May, 2024 - Shoosmiths LLP

A General Election will be held on 4 July 2024. In this article, Sarah Jenkins considers what that might mean for the pensions industry

What does the General Election mean for pensions?

It has been a busy time for the pensions industry of late - a new policy, consultation or legislation seemingly appeared each month. However, the pensions plates are not the only ones which the Government has been spinning, and much of the planned pension reform has not yet made it to the statute books.

With the news that a General Election has been called for 4 July 2024, Parliament will be dissolved next week, and any legislation which has not been finalised will fall. What does that look like for the pensions industry? And what can we expect from the new Parliament when it is eventually formed?

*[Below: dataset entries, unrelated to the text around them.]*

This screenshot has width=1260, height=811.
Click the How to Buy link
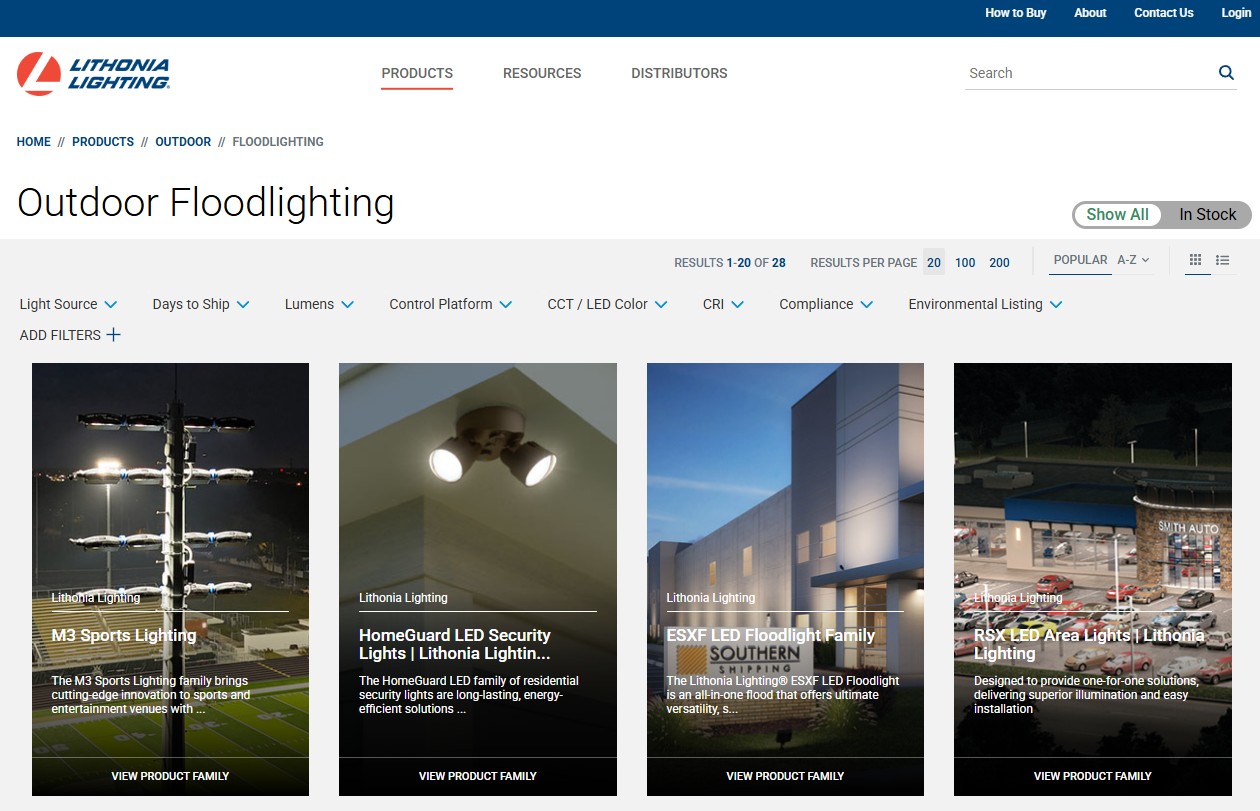[1015, 13]

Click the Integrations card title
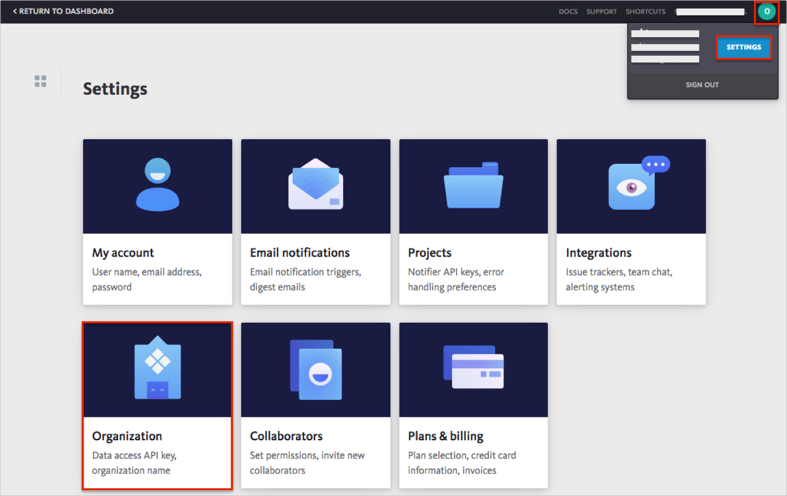599,253
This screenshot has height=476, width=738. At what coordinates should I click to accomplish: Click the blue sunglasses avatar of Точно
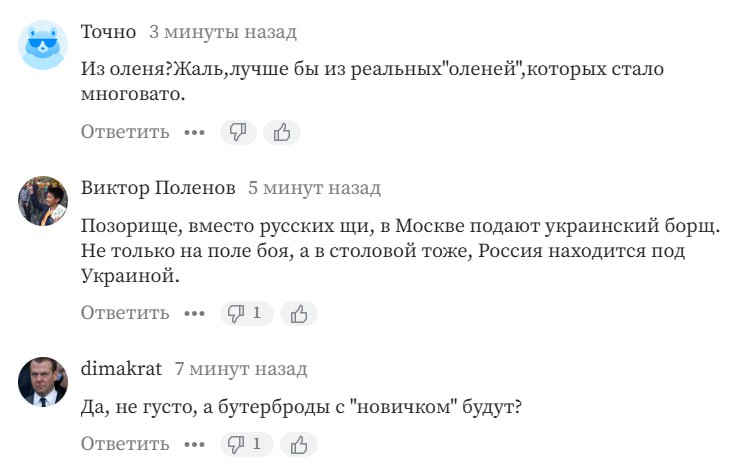(x=43, y=46)
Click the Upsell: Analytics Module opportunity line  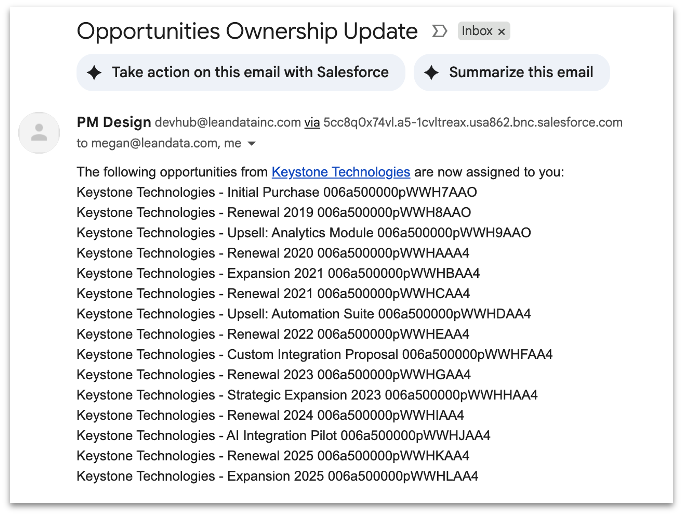304,233
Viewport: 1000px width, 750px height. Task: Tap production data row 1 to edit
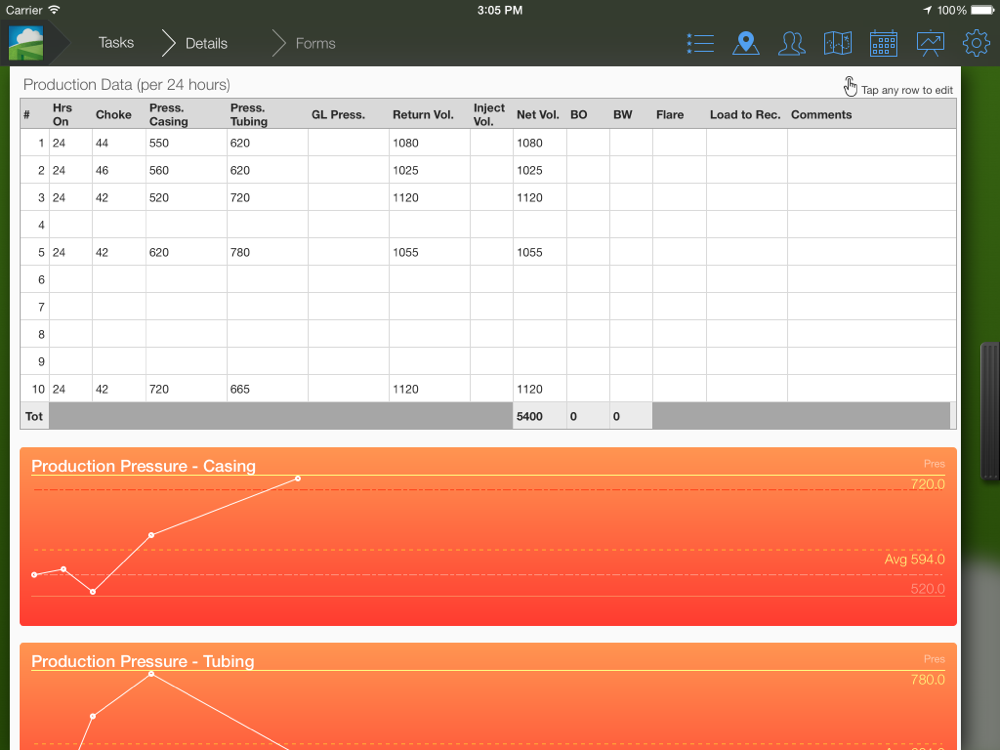[300, 143]
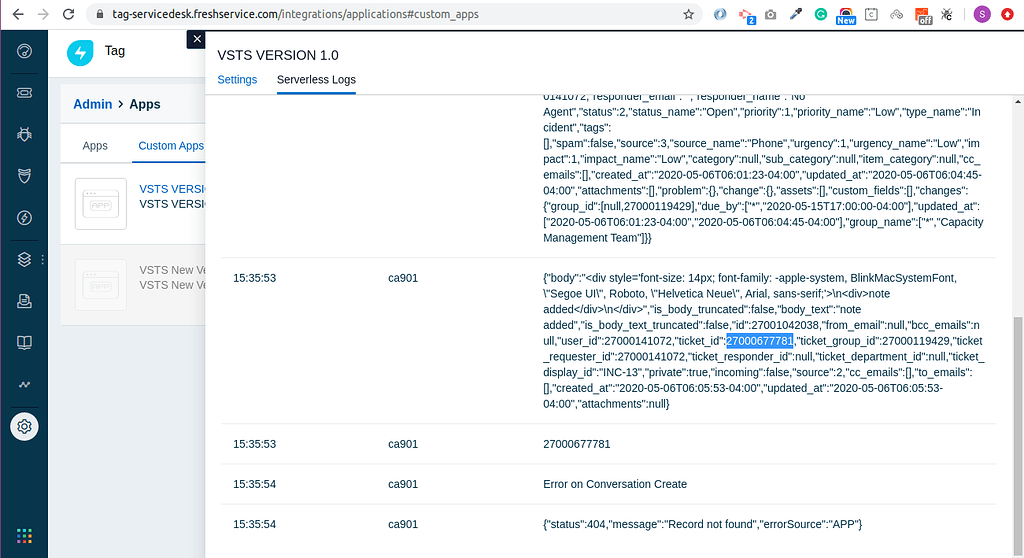This screenshot has height=558, width=1024.
Task: Open the shield-shaped icon in the sidebar
Action: 24,176
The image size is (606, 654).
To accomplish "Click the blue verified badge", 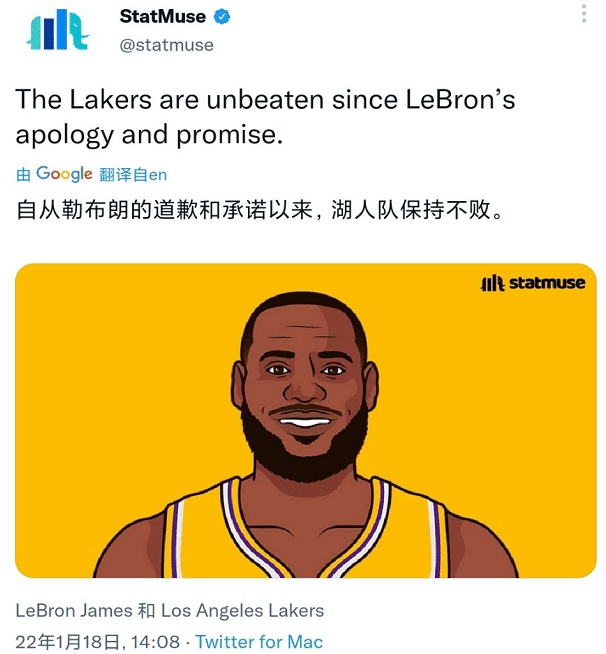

Defined Benefits (DB) Funding Code

Of most immediate interest (and frustration) for trustees of occupational pension schemes will be the delays that the General Election will likely cause to the DB Funding Code (Code). The Code was due to be published in Summer 2024 and laid before Parliament to come into effect in September 2024.

The new funding regime aims to balance the security of members’ benefits with the sustainability of sponsoring employers’ businesses, and to encourage better collaboration between trustees and employers and a focus on planning for the longer term. While the funding regulations themselves have come into force and will apply to valuations from 22 September 2024 onwards, the Code needs to be laid before Parliament for 40 days before it comes into effect. With only 80 days between the General Election and 22 September, timing feels a little tight. We comment on the new funding regime here: New Scheme Funding Regulations: What you need to know (shoosmiths.com)

DB Superfunds

Also affected by the dissolution of Parliament will be the proposed legislative framework for the authorisation and regulation of DB consolidators, or “superfunds”. The Department for Work & Pensions (DWP) confirmed in July last year that it would prepare primary legislation to introduce this regime “when parliamentary time allows”, with the Pensions Regulator (TPR) to produce an enforceable code to be followed by authorised consolidators. Clearly, time has not allowed in this session, and we do not expect that this legislation will be a priority for 2024 when the new Government is formed.

Mansion House reforms

In July last year, Jeremy Hunt MP delivered a speech setting out a package of reforms aimed at unlocking capital and supporting growth across the economy. Changes to the UK pensions market featured heavily in the proposals (Pensions changes in the Chancellor's Mansion House speech (shoosmiths.com)).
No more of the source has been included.